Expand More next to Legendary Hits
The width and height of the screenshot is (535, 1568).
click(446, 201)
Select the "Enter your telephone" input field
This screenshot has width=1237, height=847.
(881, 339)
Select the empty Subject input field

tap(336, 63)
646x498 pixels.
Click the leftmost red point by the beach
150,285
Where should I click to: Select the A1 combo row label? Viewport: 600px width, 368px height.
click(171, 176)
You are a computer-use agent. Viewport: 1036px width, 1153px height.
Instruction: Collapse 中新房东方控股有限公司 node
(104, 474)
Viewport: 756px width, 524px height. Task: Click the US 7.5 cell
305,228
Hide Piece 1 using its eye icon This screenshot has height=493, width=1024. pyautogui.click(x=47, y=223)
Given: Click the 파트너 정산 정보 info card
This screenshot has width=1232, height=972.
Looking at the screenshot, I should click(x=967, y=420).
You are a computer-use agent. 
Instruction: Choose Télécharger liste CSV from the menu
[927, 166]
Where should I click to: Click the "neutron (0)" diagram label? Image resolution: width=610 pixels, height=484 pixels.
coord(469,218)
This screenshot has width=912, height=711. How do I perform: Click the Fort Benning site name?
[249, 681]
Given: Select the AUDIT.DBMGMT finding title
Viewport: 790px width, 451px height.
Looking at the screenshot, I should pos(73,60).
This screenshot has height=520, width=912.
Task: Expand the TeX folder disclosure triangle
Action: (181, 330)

• _What is required_
Would you repeat each of the records above exactly?

• _Task output_
Expand More next to Legendary Hits
The width and height of the screenshot is (535, 1568).
click(446, 201)
Select the "Enter your telephone" input field
This screenshot has width=1237, height=847.
(881, 339)
Select the empty Subject input field

tap(336, 63)
646x498 pixels.
Click the leftmost red point by the beach
150,285
Where should I click to: Select the A1 combo row label? Viewport: 600px width, 368px height.
click(171, 176)
You are a computer-use agent. Viewport: 1036px width, 1153px height.
Instruction: Collapse 中新房东方控股有限公司 node
(104, 474)
Viewport: 756px width, 524px height. Task: Click the US 7.5 cell
305,228
Hide Piece 1 using its eye icon This screenshot has height=493, width=1024. pyautogui.click(x=47, y=223)
Given: Click the 파트너 정산 정보 info card
This screenshot has width=1232, height=972.
Looking at the screenshot, I should click(x=967, y=420).
You are a computer-use agent. 
Instruction: Choose Télécharger liste CSV from the menu
[927, 166]
Where should I click to: Click the "neutron (0)" diagram label? Image resolution: width=610 pixels, height=484 pixels.
coord(469,218)
This screenshot has width=912, height=711. How do I perform: Click the Fort Benning site name?
[249, 681]
Given: Select the AUDIT.DBMGMT finding title
Viewport: 790px width, 451px height.
Looking at the screenshot, I should pos(73,60).
This screenshot has height=520, width=912.
Task: Expand the TeX folder disclosure triangle
Action: (181, 330)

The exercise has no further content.